WRITTEN REQUEST: Pick out every line in the items below that contains the word "icon". Case matters.

SUPPLIED RECORDS:
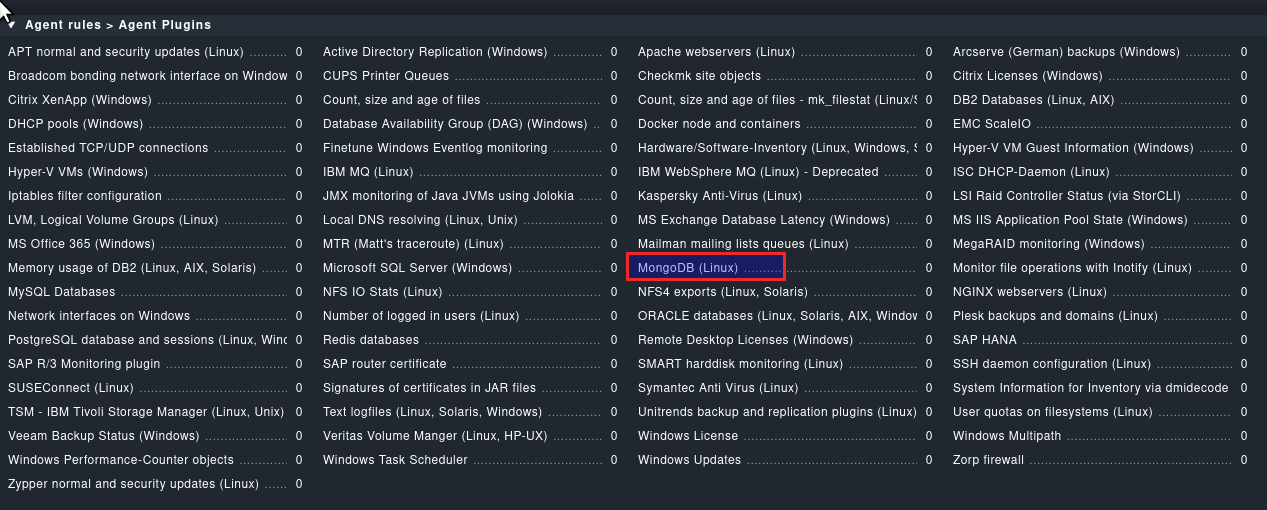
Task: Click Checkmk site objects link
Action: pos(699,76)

...

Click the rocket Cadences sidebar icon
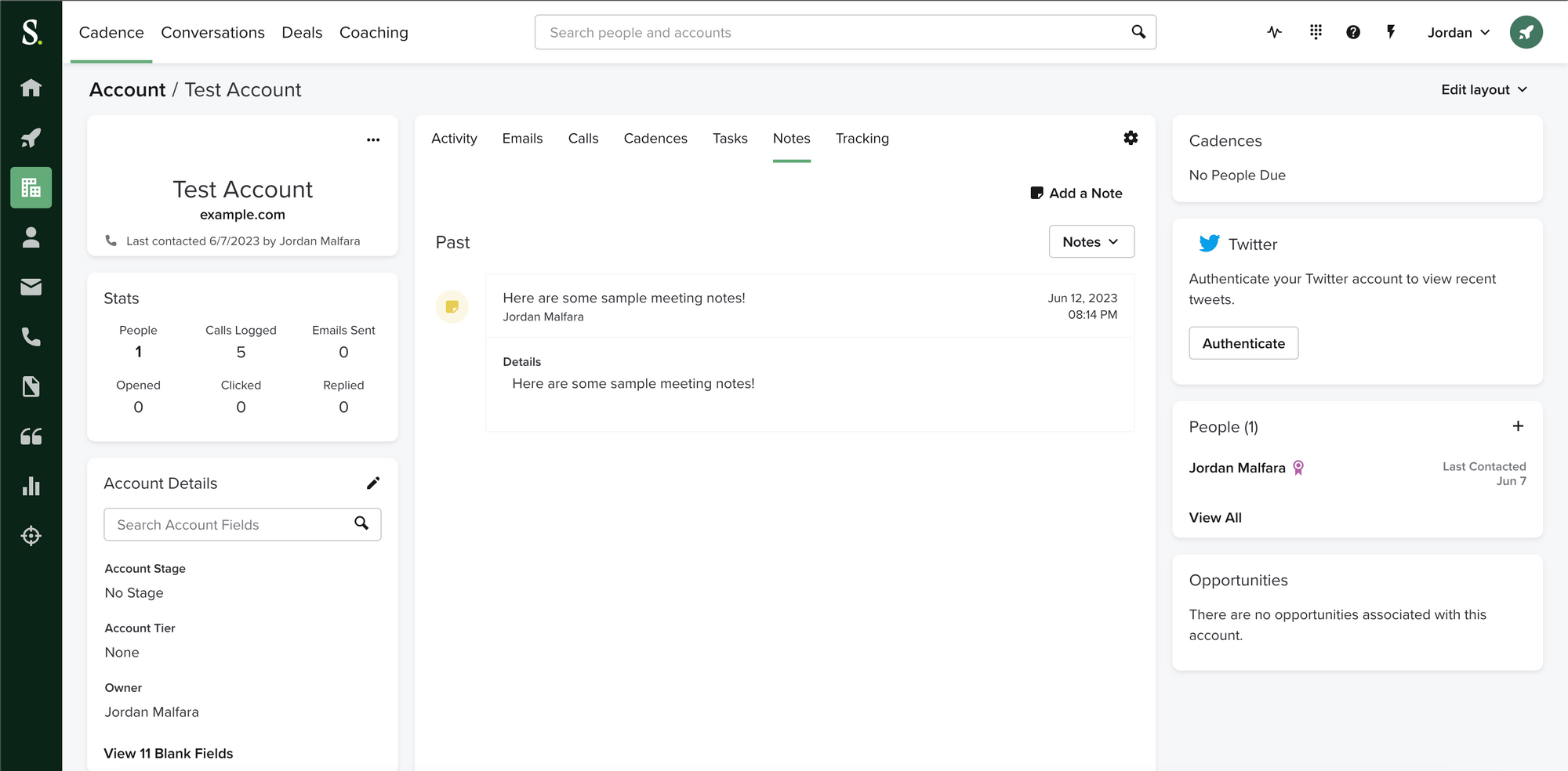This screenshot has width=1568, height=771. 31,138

* * *

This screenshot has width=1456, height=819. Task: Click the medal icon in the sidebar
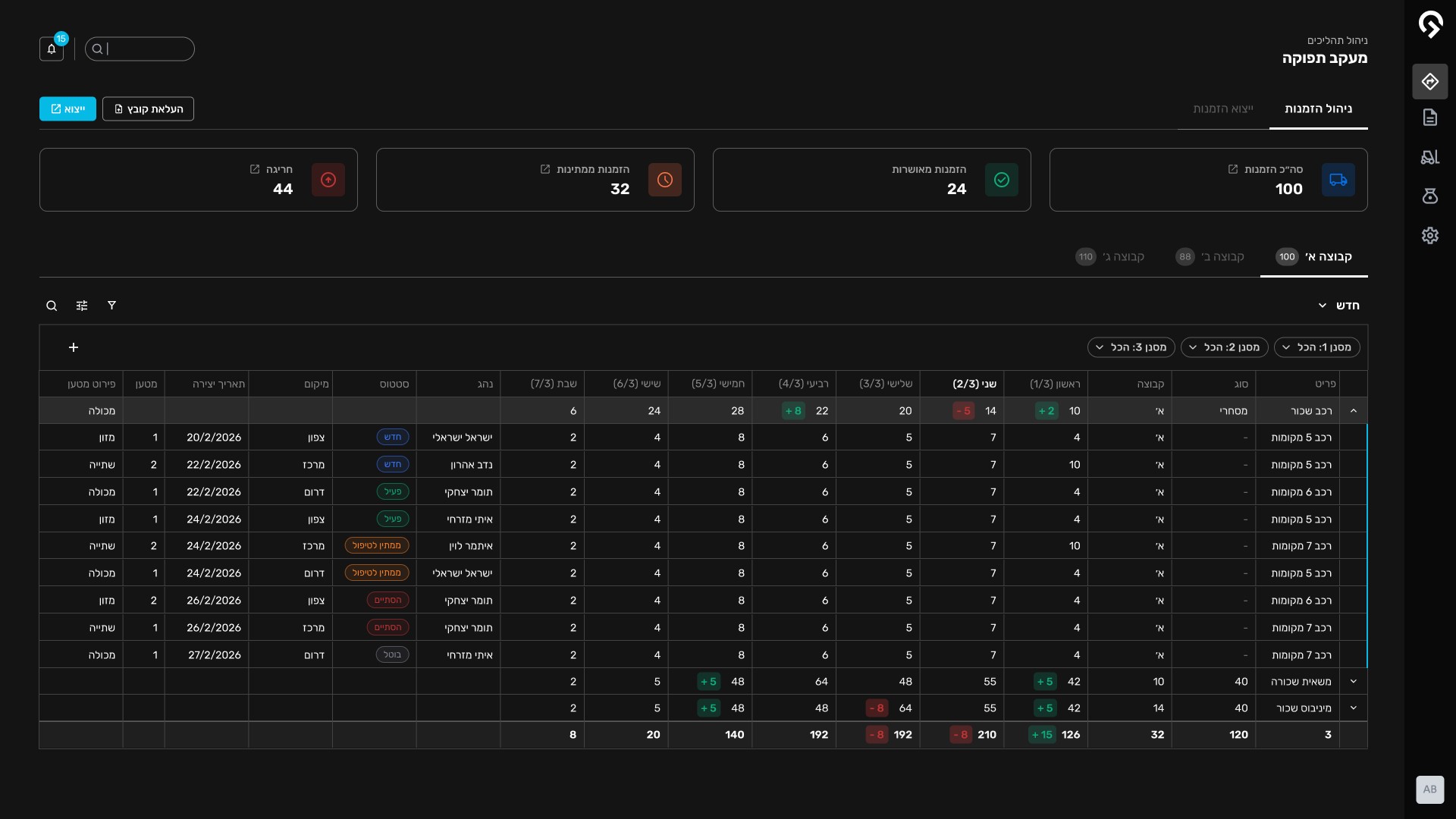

OUTPUT FOR THIS TASK:
Click the rocket Cadences sidebar icon
This screenshot has width=1456, height=819. Task: Click the medal icon in the sidebar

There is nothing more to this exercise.